Another option is rate designs that enable heating electrification. Rates that offer incentives for customers to change their behavior such as time-varying rates, and ones that are tailored to the operational characteristics of major appliances like heat pumps can cut the impact of fuel switching when areas face higher rates than the national average.

Heat pumps are used most in off-peak hours, so they could benefit from time-varying rates, and they tend to have high load factors most of the time, making their electricity usage more constant and less peaky, so demand-based rights might favor them, all else being equal.

Rate Design Alternatives

ACEEE borrowed some rate designs from an Energy Systems Integration Group report, which offered three alternatives that could lower bills when consumers electrify in areas with high power prices.

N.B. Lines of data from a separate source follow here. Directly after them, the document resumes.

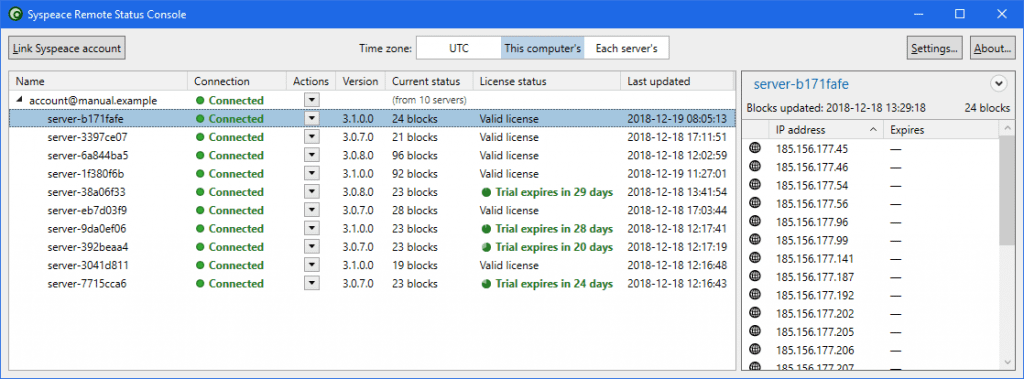Sort blocks by IP address column header
This screenshot has height=379, width=1024.
(x=825, y=130)
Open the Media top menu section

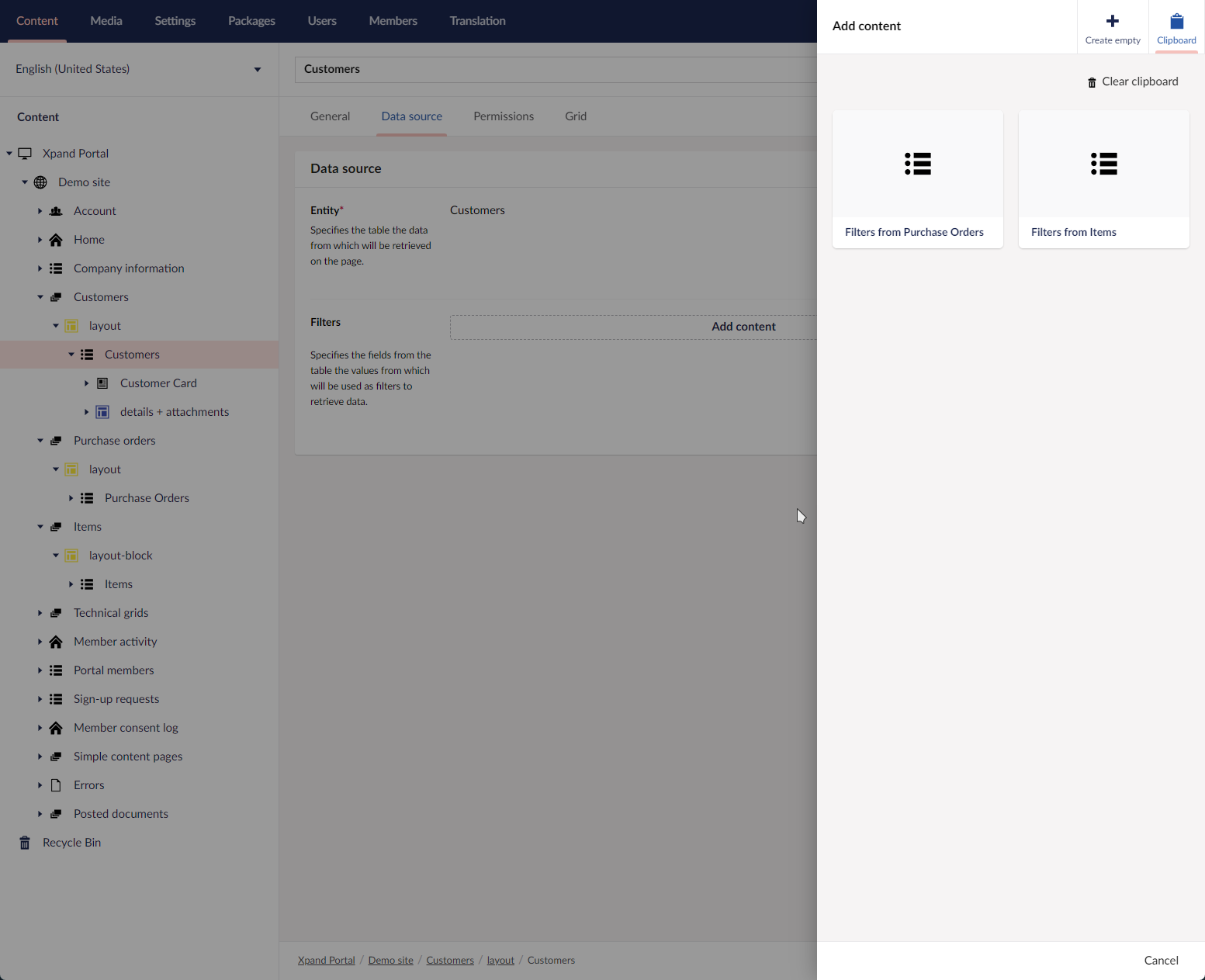(x=106, y=21)
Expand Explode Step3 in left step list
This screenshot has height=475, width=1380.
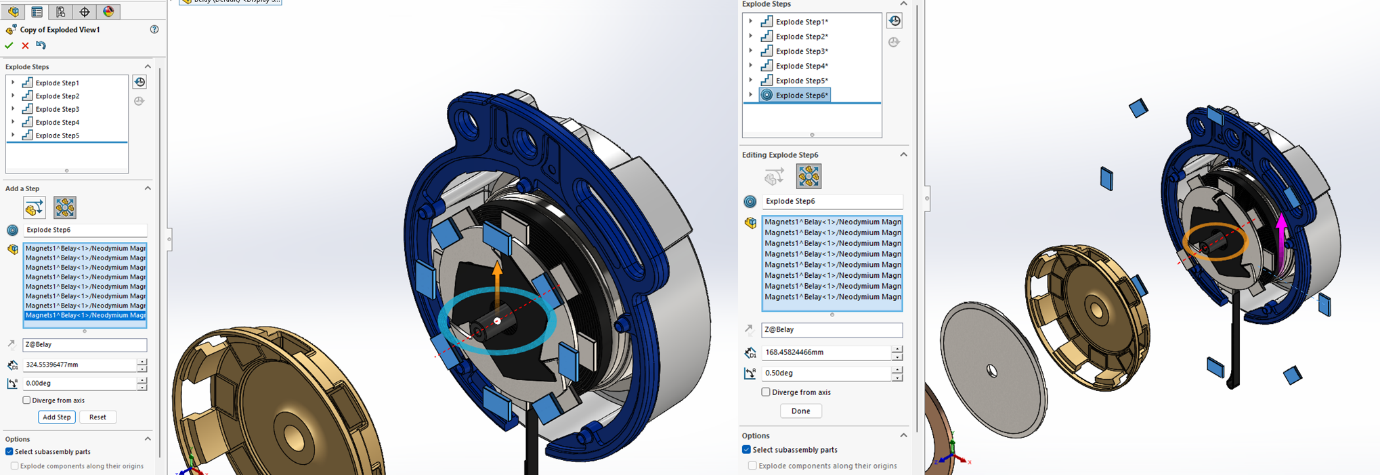[x=13, y=109]
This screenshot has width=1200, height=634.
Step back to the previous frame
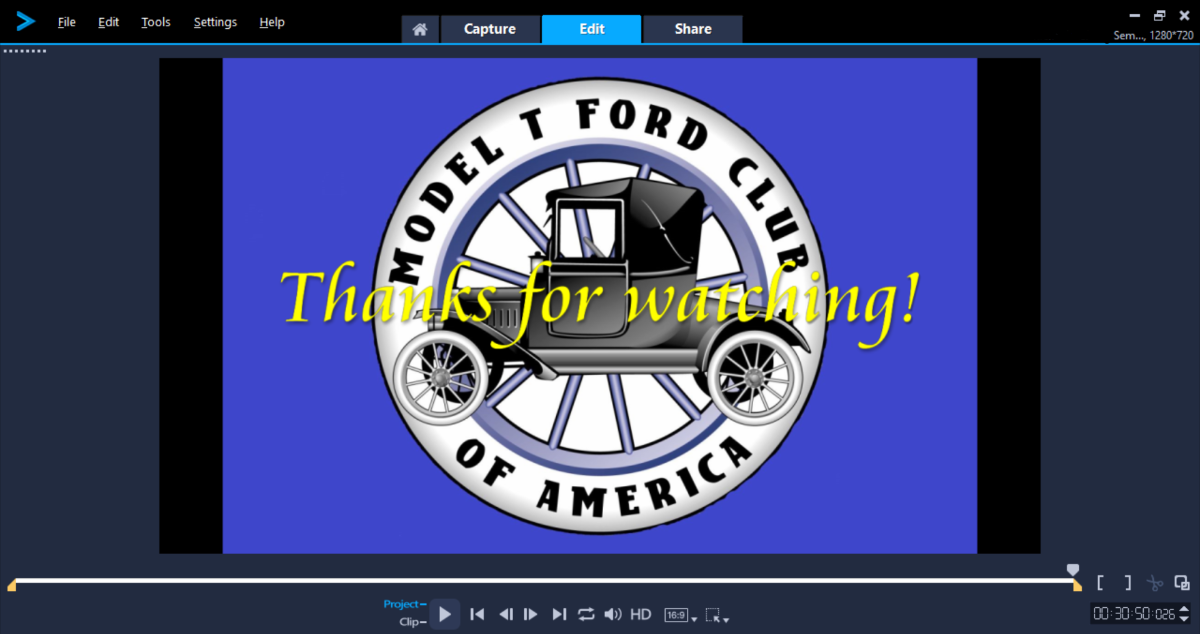506,614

One, called “Rate II” (Rate I refers to the standard rate), would have lower volumetric charges to offset higher usage with a much higher customer charge to make up for utility costs.

Rate III would have a somewhat higher customer charge and seasonal volumetric charges, as well as peak and off-peak rates. The rates would be slightly higher than the control in the summer months, but favor non-summer off-peak electricity usage while utilities recover their costs from demand during summer peaks.

Rate IV would have a higher customer charge; seasonal supply charges similar to Rate III’s, but with a less drastic cost difference; and delivery charges that are only 10% of Rate I’s charges. It would add seasonal charges for peak and off-peak periods per kilowatt of demand, with lower charges during the summer.

The introduction of a demand charge, based on consumers’ highest monthly use, could be controversial because that use might not stress the grid at all if it is not aligned with the system peak demand.

Another option to keep rates reasonable while encouraging electrification is to implement an income-based fixed charge. California is considering the approach after Gov. Gavin Newsom (D) last year signed Assembly Bill 205, which requires the state’s Public Utilities Commission to consider a rate with at least three income levels and implement the change by July 2024 while ensuring the change does not hinder electrification and greenhouse gas reductions generally. Historically, California has had very high volumetric rates that include charges for things that do not directly relate to delivering energy, such as wildfire mitigation.

The CPUC has been at work implementing the law, with the state’s three major investor-owned utilities submitting a joint plan this April, as did other stakeholders. The average fixed monthly charge for the utilities varies: It would be $53 for Pacific Gas & Electric, $74 for San Diego Gas & Electric and $49 for Southern California Edison, while other parties proposed lower fixed rates.

“Some stakeholders have asserted that higher fixed charges give customers less control over their bills and may be less equitable for customers who do not consume a lot of energy,” ACEEE said. “There are also debates over the best way to recover utility system costs through fixed charges.”